Mars Man: But we are told Solyndra went bankrupt with five hundred million taxpayer money gone down the drain, the electrical car got busted, and wind farms kill the American Eagle, your treasured national symbol.

BHO: In any war, be it drones or fossil fuels, we face collateral damage. An unintended consequence we shall have to accept as the cost of doing business. As for the national symbol, too bad for the bird, but Obama’s face would be good enough, especially because it’s black. And black is beautiful.

Mars Man: Benghazi was a major failure of your Administration. Four brave Americans dead among which your Ambassador. Why was that poopoed by your underlings?

BHO: I’ve said many times before that Benghazi was Hillary’s Department. I can’t help her three o’clock phone was off the hook. I tried my best to help her out by sending Susan around the Sunday shows and because Susan loves me she did a fabulous job. Everyone believed she told the truth, as we always do.

Mars Man: But you said you could keep your doctor, your insurance plan and pay much less premium, and none of that proved true.

BHO: That’s old hat. We’ve explained all that. Sometimes the truth is better not told.

Mars Man: What is your view on Trumps’s take-over of your Government?

BHO:  It’s illegitimate. They won’t get away with it. My underlings have launched an appeal to the High Court.
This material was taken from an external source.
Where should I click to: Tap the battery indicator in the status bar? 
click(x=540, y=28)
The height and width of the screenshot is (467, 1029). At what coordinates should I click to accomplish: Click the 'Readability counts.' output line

Mars Man: Judge Roberts may not be as friendly to you this time as he was with Obamacare. Both of you seem to have peculiar views on what is legitimate. But the way we see it on Mars, things will be a lot better in the USA, even the world. Your trillion foreign debts are going to be paid off; demonstrations will stop, and Russia and China will shut up. The IRS will be abolished, and taxes will be greatly reduced. Americans believe in themselves again. People say they’re relieved not to see you on TV anymore with your hands wobbling while you’re running down the steps of Air Force One.

BHO: Don’t ridicule my daily exercise. I can’t play golf all the time. As for Russia, we made rubble of it. China needs our money for our Solyndra panels. Iran will get their bomb regardless, so why bother. Not even the military can do anything about that.  It will put the Shiites and the Sunni Muslims on a level playing field. Israel has the bomb already, so why not Saudi Arabia, too.

Mars Man: People on Mars are glad we are away far enough when it all blows up.

BHO: That’s how it is said in the Scripts: doomsday is here. I said I would fundamentally transform America and I did. Even the world. You can’t take that away from me. That’s my greatest legacy. I have to go back to Michelle now. She promised me a dinner of suckling pig if I voted for her Senate seat.

Mars Man: Fair enough, Mr. President. Greetings from Mars…..

The TV screen goes blank because a bomb went off somewhere. We are trying to fix the connection.